Georg Trakl, tra tormenti e intuizioni

Georg Trakl è stato un Poeta austriaco che solo da pochi lustri ha avuto visibilità in Italia.

“Il singolo, nella società moderna si isola perché preferisce essere dissoluto anziché inautentico. Io anticipo le catastrofi mondiali, non prendo partito, non sono un rivoluzionario. Sono il partito della mia epoca e non ho altra scelta se non il dolore”.

Bastano queste poche frasi per presentare Georg Trakl, forse uno dei più grandi poeti di lingua tedesca del Novecento, autore apocalittico che visse durante l’angosciosa vigilia della Grande Guerra, apparentemente lontano dalla nostra epoca ma terribilmente attuale.

Agli occhi dei pochi che in Italia si sono accostati alle sue poesie, è parso di scorgere le stesse linee dei poeti maledetti francesi ma è l’epilogo della sua vita che ha fatto assumere alla sua poetica un contorno più tragico e più viscerale.

La sua fu un’esistenza tormentata e breve, consumata da una misantropia estrema, spesa nell’esaltazione di una natura misteriosa e sconosciuta.

Come un personaggio di Dostoevskij, Trakl si sentiva perseguitato da una colpa innominabile, sofferente in una società che reputava inadeguata, consumato dal bisogno di alcool e stupefacenti, ossessionato da visioni di decadenza e dall’ incapacità di vivere.

Trakl è difficilmente etichettabile, collocarlo in un movimento letterario sarebbe riduttivo, così come risulterebbe arduo il tentativo di dare alla poesia del poeta austriaco un’interpretazione esaustiva e definitiva.

L’opera di Trakl ha una dimensione esistenziale, le sue liriche erano una esemplare espressione della crisi epocale della cultura occidentale agli inizi del Novecento. Una crisi che in Trakl non trovava risposte ma solo domande. Domande che si esplicavano in un linguaggio inadeguato a tracciare i contorni dell’esistenza e del suo senso.

L’uomo che scaturisce dalle liriche di Trakl è un viandante, un essere che cerca di tendere al suo luogo originario. Ormai perduto e lontano, di lui resta solo un ricordo sbiadito. Uno straniero alla ricerca di un proprio centro interiore, smarrito da una modernità ormai incombente.
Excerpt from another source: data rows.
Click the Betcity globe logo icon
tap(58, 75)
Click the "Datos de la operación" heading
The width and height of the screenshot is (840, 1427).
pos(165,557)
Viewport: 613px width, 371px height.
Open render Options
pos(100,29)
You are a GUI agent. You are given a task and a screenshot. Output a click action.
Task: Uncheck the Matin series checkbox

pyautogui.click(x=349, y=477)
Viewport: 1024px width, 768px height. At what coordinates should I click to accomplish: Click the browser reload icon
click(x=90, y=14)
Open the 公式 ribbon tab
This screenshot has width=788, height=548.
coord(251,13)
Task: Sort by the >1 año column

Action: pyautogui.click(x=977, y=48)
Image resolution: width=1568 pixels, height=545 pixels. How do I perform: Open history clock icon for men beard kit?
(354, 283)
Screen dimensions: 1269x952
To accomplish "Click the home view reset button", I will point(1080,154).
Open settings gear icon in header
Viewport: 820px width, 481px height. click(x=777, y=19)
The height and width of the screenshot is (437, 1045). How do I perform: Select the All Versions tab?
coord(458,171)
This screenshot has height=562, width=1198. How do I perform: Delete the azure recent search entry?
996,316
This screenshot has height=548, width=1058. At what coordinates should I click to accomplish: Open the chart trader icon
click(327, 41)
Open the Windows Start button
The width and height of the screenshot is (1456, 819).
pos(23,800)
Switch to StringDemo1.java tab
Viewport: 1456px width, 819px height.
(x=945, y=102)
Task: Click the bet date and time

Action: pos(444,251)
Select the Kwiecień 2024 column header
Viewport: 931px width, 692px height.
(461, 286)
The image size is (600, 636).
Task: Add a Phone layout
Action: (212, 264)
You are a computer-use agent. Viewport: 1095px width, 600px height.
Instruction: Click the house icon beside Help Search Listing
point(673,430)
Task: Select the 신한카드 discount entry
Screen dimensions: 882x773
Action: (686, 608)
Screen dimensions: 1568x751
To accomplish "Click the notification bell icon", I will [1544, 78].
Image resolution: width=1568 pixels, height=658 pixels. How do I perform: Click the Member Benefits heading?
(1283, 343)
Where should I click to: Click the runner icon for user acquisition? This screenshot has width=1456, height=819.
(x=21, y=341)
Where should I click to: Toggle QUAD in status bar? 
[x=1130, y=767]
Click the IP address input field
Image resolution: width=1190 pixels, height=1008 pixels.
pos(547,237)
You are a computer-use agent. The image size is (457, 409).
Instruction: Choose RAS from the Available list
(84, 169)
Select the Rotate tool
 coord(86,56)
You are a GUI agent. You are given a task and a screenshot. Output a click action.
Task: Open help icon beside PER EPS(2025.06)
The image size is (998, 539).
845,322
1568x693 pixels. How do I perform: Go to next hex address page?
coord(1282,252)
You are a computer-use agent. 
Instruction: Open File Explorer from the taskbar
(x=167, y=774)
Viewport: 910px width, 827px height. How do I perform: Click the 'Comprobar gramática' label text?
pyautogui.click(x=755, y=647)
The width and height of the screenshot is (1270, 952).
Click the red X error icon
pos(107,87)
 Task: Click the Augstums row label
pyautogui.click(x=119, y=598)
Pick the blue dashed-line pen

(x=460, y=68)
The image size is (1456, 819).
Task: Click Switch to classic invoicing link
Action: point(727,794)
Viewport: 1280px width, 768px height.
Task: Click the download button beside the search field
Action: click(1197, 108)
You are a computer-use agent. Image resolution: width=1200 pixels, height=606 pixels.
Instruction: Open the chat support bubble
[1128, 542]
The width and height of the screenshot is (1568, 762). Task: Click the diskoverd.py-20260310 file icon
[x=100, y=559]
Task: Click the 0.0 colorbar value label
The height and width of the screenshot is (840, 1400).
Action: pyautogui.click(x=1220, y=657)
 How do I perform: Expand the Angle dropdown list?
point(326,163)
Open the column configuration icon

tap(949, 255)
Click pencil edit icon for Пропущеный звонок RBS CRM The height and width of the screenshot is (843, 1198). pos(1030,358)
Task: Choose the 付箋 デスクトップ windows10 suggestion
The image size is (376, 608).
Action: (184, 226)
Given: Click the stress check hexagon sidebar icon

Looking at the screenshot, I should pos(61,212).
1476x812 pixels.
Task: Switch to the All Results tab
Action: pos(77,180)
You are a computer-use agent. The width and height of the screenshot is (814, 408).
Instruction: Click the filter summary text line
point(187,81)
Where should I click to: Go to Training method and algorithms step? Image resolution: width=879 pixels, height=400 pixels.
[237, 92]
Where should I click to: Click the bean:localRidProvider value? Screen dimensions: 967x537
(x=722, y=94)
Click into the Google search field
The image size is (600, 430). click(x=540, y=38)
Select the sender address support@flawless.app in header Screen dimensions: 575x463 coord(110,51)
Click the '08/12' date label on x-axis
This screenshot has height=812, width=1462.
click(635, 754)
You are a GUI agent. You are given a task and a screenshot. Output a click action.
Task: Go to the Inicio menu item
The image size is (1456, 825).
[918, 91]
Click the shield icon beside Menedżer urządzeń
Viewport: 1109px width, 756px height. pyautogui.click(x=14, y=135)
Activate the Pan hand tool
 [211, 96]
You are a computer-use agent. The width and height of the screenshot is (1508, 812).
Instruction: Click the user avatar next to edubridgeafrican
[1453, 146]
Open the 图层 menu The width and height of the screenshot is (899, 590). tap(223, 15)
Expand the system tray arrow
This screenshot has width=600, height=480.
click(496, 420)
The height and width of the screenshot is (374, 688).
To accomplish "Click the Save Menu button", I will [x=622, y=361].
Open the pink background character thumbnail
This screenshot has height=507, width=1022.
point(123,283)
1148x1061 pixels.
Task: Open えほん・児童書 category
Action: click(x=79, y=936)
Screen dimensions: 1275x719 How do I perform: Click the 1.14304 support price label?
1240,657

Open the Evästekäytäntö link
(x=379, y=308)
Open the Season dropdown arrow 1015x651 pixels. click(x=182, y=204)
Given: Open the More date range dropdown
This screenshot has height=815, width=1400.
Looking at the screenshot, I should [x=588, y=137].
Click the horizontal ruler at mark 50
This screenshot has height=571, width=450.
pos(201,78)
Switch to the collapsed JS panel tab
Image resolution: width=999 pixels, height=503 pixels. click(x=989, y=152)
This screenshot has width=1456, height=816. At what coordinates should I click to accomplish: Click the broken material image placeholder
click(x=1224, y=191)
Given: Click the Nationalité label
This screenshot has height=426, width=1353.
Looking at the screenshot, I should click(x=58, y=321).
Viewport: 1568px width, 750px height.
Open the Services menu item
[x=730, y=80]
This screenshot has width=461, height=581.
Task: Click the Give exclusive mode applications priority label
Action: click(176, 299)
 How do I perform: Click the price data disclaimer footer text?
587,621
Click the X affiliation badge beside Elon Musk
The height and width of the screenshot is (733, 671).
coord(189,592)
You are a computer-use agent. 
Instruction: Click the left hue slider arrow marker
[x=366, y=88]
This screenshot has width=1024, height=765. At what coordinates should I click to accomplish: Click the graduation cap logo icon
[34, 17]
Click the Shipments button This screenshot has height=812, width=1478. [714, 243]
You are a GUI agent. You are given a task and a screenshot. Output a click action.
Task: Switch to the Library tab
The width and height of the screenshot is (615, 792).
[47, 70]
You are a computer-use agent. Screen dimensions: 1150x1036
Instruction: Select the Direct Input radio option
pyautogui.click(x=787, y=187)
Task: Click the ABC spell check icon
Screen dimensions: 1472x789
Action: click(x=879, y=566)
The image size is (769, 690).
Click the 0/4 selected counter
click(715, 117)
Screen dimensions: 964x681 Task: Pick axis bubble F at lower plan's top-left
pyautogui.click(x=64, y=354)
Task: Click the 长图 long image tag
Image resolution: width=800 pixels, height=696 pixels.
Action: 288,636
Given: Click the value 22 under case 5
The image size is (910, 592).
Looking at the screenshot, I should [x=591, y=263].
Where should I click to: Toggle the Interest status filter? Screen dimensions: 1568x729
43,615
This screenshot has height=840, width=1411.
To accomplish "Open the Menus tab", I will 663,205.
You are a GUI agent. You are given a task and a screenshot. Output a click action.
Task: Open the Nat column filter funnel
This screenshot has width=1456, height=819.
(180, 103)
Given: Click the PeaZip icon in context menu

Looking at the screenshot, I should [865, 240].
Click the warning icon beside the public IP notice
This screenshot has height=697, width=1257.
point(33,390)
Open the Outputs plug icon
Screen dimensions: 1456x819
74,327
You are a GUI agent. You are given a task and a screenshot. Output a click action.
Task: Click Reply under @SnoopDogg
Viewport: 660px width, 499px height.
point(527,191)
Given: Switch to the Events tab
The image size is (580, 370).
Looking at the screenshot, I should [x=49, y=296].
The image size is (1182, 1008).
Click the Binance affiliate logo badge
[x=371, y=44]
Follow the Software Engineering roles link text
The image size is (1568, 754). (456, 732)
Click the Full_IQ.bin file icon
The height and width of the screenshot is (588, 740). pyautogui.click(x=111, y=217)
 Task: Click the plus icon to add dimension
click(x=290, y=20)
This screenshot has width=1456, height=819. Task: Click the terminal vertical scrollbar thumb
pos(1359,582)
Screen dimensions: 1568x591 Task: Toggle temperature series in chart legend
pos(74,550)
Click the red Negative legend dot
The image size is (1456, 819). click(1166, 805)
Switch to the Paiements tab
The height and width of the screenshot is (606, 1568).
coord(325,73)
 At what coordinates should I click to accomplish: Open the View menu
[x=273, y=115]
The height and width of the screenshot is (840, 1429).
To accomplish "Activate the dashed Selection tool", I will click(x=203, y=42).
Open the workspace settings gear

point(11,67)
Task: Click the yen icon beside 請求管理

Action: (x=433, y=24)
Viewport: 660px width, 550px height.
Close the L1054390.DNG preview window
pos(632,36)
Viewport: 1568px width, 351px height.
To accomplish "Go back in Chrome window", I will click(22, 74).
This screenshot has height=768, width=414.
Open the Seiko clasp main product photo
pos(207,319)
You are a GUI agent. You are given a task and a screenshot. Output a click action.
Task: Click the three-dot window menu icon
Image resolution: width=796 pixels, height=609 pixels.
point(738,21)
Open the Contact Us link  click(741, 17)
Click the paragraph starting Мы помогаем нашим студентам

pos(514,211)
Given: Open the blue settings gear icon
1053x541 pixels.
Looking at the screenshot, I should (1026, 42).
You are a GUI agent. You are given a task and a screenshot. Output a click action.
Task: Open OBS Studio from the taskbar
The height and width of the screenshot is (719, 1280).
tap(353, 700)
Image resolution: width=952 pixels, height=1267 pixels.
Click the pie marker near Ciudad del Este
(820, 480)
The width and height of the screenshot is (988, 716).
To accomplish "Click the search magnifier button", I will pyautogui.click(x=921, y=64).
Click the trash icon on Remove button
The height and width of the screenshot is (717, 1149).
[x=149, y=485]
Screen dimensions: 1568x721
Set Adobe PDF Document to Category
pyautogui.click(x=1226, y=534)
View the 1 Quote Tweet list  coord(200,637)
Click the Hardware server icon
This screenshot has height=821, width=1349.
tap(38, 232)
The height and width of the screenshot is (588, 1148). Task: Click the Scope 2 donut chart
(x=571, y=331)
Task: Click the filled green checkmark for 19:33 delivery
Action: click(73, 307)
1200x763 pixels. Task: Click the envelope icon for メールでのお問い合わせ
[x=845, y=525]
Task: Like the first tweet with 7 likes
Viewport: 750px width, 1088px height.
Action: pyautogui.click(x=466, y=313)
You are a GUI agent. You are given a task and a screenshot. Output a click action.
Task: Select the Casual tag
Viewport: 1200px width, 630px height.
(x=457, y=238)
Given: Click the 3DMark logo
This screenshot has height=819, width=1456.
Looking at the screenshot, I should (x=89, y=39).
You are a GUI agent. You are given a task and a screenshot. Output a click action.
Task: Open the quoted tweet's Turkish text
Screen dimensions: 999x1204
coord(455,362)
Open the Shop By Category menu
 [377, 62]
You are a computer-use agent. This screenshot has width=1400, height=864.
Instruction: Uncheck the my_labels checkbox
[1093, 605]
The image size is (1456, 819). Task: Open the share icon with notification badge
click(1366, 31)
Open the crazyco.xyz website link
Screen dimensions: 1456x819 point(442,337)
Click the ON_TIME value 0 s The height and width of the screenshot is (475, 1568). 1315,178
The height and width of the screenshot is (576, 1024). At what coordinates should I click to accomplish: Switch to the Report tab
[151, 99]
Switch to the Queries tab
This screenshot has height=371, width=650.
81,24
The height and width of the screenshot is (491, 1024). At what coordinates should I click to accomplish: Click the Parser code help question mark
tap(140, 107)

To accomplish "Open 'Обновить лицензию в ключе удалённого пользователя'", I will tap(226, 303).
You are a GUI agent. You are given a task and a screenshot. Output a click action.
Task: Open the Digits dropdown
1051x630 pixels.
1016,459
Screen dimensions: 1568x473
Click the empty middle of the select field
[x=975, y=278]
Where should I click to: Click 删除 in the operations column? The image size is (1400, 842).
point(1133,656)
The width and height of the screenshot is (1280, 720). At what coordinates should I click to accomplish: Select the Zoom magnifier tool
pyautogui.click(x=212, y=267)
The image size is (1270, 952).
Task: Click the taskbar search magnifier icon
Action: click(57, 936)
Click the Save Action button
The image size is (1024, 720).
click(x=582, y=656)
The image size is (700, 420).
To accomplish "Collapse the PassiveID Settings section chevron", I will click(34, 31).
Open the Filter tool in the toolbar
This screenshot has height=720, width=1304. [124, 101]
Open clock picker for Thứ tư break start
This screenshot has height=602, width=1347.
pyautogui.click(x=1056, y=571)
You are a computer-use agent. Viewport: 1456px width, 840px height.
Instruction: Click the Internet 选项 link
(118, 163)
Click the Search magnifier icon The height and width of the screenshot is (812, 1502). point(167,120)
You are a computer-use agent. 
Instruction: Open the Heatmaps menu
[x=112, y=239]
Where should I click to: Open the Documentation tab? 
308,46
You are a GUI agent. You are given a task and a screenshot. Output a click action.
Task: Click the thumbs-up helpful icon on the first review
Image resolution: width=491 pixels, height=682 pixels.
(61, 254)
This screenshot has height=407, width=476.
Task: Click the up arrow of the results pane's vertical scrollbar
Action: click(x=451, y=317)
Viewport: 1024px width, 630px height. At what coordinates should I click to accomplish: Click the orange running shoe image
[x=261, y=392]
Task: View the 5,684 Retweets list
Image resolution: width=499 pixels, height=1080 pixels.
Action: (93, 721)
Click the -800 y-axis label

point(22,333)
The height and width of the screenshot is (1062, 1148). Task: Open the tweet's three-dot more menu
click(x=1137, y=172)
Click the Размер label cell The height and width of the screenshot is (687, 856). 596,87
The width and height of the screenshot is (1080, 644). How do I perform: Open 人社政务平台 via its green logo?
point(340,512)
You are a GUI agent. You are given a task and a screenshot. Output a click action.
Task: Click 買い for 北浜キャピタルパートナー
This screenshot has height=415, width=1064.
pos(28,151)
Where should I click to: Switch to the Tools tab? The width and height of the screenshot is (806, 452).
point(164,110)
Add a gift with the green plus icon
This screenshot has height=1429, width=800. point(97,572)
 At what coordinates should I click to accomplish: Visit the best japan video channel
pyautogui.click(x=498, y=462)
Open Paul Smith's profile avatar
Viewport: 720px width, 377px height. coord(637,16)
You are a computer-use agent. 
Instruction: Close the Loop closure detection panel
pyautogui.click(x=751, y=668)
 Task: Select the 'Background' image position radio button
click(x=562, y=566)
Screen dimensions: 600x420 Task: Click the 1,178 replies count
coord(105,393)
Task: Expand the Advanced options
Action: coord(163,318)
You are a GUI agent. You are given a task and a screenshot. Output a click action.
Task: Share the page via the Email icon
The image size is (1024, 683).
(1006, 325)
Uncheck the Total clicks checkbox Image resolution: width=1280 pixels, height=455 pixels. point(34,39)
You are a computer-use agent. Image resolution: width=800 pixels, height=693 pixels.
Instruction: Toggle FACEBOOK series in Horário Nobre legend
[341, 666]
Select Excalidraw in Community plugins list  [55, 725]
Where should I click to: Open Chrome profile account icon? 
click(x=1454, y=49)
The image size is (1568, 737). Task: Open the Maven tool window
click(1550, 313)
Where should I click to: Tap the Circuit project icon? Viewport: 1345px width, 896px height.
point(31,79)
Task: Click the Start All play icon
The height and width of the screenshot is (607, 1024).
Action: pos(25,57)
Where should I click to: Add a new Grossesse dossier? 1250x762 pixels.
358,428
Lo straniero a volte assume anche le sembianze del folle, colui che è in grado di allontanarsi dalla realtà quotidiana e di compenetrare o cercare almeno di interpretare la verità tramite le manifestazioni della natura. In una continua oscillazione tra visioni di caduta e resurrezione e immagini di idilliaco accordo tra uomo e natura.

Per Trakl l’uomo contemporaneo, vista l’impossibilità di superare la crisi di significati e di valori, avrebbe dovuto assumersi la responsabilità di percorrere l’avventura del nichilismo sino in fondo, pagandone anche le estreme conseguenze. Trakl difatti si suicidò nel novembre del 1914.

La sua poetica vive nella luce incerta del crepuscolo ma anche dell’aurora, sospesa tra fine ed inizio in un linguaggio visionario e lacerato.

Al centro troviamo l’uomo solo che si aggira in un mondo di brutture, di inganni e di disvalori, sempre alla ricerca di una luce negata.

In un mondo dove “Dio è morto” leggere Trakl significa chiedersi se il tramonto che investe la storia e di conseguenza l’esistenza individuale, significhi uno spegnersi definitivo o un buio che si deve attraversare per giungere ad una nuova alba.